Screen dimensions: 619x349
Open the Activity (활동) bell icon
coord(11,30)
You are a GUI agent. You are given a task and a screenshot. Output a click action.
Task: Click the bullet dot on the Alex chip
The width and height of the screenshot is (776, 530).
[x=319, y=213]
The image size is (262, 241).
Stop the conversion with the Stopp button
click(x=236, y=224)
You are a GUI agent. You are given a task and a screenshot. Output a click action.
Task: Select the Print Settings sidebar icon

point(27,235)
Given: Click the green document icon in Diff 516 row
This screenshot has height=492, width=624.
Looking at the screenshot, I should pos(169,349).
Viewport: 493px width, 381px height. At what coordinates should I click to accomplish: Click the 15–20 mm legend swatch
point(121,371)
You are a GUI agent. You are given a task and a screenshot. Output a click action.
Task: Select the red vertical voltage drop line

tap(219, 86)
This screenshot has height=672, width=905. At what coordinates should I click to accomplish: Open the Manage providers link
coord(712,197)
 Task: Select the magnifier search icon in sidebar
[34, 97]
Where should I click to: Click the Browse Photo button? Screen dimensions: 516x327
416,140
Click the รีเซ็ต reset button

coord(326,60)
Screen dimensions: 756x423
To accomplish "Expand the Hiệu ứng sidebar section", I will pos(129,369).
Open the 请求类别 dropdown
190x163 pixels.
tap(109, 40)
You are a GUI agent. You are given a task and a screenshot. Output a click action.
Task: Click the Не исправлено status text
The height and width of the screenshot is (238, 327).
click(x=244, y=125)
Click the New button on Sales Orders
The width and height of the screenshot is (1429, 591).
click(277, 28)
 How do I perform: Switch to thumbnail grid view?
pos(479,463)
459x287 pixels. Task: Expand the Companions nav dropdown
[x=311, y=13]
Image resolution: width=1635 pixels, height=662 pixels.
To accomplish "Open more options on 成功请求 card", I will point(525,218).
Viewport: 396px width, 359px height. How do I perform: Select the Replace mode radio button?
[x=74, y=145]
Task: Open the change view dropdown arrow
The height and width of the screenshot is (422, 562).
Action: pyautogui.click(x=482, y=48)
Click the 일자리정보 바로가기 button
+ + +
EXERCISE DESCRIPTION –
In the listing above, transcribe exactly everything from the line containing "Task: Select the magnifier" down to the line containing "Screen dimensions: 756x423", including both and nothing more.

ANSWER TO THIS PROBLEM –
 Task: Select the magnifier search icon in sidebar
[34, 97]
Where should I click to: Click the Browse Photo button? Screen dimensions: 516x327
416,140
Click the รีเซ็ต reset button

coord(326,60)
Screen dimensions: 756x423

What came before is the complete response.